- Interactive map of Chulabhorn Dam
- Official name: Chulabhorn Dam
- Country: Thailand
- Location: Khon San, Chaiyaphum
- Coordinates: 16°32′10.56″N 101°39′0.13″E﻿ / ﻿16.5362667°N 101.6500361°E
- Construction began: 1970
- Opening date: 1972
- Owner: Electricity Generating Authority of Thailand

Dam and spillways
- Impounds: Nam Phrom River
- Height: 70 m (230 ft)
- Length: 700 m (2,300 ft)

Reservoir
- Creates: Chulabhorn Dam Reservoir
- Total capacity: 165,000,000 m^{3} (5.8×10^{9} ft^{3})
- Catchment area: 545 km^{2} (210 mi^{2})
- Surface area: 31 km^{2} (12 mi^{2})

Power Station
- Operator: Electricity Generating Authority of Thailand
- Installed capacity: 40 MW
- Annual generation: 59 GWh

= Chulabhorn Dam =

Dam in Khon San, Chaiyaphum, Thailand

Chulabhorn Dam (เขื่อนจุฬาภรณ์) is a dam in Tambon Thung Lui Lai, Khon San District, Chaiyaphum Province, Thailand. It impounds the Phrom River, a tributary of the Mekong. The dam has diverted the Nam Phrong River. As water leaves its turbines, it empties into the Choen River. The dam is named for Princess Chulabhorn of Thailand.

==Description==
Typical of Thai dams, the Chulabhorn Dam is an earth core rockfill dam. Its function is to generate electricity and to irrigate riparian agriculture, except when irrigation is prohibited during droughts. The dam is 700 m long and 70 m high. Its reservoir covers 31 km2. A replica of Phra Phutthasiri Sakkharat (Luangpho Chet Kasat) (พระพุทธสิริสัคคราชจำลอง (หลวงพ่อเจ็ดกษัตริย์)) is a Buddha image enshrined on the left side of the dam, opposite Chulabhorn Dam Park. The Chulabhorn Dam Park (สวนเขื่อนจุฬาภรณ์) covers approximately 41 rai.

==Power house==
The power house is at the dam and contains two turbines, each with a capacity of 20,000 KW. Total annual energy production is 59 Gwh.

==Controversies==
Like the Pak Mun Dam downstream, the Chulabhorn has not been without its share of controversies. These have principally been over the way in which water is allocated for irrigation vis-à-vis power generation; and over the diversion of water from the Nam Phong to the Choen River, depriving downstream communities along the Choen.

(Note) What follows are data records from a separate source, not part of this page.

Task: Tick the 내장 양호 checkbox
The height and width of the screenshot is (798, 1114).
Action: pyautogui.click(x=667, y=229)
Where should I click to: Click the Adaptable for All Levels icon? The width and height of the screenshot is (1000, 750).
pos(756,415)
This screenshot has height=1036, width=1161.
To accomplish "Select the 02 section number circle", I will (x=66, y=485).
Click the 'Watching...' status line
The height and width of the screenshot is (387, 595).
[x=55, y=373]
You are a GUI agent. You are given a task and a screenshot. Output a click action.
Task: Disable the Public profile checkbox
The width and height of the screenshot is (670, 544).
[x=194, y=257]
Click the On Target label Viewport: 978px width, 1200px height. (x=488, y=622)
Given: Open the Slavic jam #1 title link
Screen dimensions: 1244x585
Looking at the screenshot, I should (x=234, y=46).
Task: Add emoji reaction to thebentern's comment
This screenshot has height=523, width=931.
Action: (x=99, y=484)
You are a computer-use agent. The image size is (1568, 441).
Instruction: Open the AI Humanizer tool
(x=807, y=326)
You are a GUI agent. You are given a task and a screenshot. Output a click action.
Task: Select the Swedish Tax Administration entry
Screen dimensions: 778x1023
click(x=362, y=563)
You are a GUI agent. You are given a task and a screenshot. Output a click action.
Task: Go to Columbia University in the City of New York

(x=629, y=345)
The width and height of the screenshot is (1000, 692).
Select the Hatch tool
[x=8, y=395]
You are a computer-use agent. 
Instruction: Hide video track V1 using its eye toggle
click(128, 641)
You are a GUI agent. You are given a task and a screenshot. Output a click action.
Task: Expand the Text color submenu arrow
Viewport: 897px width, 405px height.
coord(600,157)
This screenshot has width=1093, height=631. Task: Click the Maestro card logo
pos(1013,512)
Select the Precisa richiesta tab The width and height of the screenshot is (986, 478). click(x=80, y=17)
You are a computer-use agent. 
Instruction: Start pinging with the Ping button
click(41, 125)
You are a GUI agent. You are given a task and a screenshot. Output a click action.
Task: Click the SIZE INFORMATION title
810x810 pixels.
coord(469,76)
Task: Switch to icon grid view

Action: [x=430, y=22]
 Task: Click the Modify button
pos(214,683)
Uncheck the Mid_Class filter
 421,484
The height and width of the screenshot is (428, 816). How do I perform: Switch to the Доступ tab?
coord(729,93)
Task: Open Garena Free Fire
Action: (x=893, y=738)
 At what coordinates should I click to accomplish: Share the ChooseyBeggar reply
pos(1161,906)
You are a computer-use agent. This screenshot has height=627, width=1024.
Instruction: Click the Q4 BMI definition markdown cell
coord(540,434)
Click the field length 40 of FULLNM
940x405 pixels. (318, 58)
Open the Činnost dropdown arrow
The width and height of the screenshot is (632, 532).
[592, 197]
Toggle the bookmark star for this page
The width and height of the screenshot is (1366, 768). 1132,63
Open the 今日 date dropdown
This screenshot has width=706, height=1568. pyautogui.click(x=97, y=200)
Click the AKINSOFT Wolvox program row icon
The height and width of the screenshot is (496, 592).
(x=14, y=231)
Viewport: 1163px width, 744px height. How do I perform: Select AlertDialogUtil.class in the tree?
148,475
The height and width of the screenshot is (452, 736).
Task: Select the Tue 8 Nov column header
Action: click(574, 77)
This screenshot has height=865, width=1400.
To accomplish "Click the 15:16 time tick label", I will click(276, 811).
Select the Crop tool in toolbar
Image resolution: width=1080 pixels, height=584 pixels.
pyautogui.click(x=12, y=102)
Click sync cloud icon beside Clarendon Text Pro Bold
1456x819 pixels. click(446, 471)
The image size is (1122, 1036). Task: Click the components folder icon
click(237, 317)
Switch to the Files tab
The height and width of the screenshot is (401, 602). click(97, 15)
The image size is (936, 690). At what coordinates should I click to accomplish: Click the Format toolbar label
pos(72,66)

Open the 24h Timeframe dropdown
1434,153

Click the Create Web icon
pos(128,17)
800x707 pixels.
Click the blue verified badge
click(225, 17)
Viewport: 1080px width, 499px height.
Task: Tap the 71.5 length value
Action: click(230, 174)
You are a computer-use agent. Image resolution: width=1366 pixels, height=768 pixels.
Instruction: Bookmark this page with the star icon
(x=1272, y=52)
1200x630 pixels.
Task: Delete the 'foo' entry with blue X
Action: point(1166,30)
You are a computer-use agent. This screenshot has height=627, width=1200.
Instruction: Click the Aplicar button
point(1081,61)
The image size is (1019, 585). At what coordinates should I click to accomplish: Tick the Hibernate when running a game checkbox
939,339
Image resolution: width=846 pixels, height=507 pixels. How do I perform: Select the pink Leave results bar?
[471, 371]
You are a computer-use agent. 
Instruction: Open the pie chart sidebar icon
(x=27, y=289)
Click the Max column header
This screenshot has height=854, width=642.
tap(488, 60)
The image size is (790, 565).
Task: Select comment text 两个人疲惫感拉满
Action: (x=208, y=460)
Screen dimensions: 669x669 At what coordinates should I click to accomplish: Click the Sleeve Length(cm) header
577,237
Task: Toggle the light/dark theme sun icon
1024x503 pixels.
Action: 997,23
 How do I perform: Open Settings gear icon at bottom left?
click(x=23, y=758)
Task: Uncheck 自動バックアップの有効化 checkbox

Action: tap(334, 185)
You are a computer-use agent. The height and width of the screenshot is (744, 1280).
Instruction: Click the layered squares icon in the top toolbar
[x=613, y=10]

Downstream of the Chulabhorn Dam, along the Choen River, lie three districts: Kaset Sombun District, Ban Thaen District, and Phu Khieo District. The reduced flows of the Choen has driven villagers to band together to persuade the EGAT to increase the flow of water. Protests started in 1973, and have earned the villagers the title of the "water beggars of the Northeast".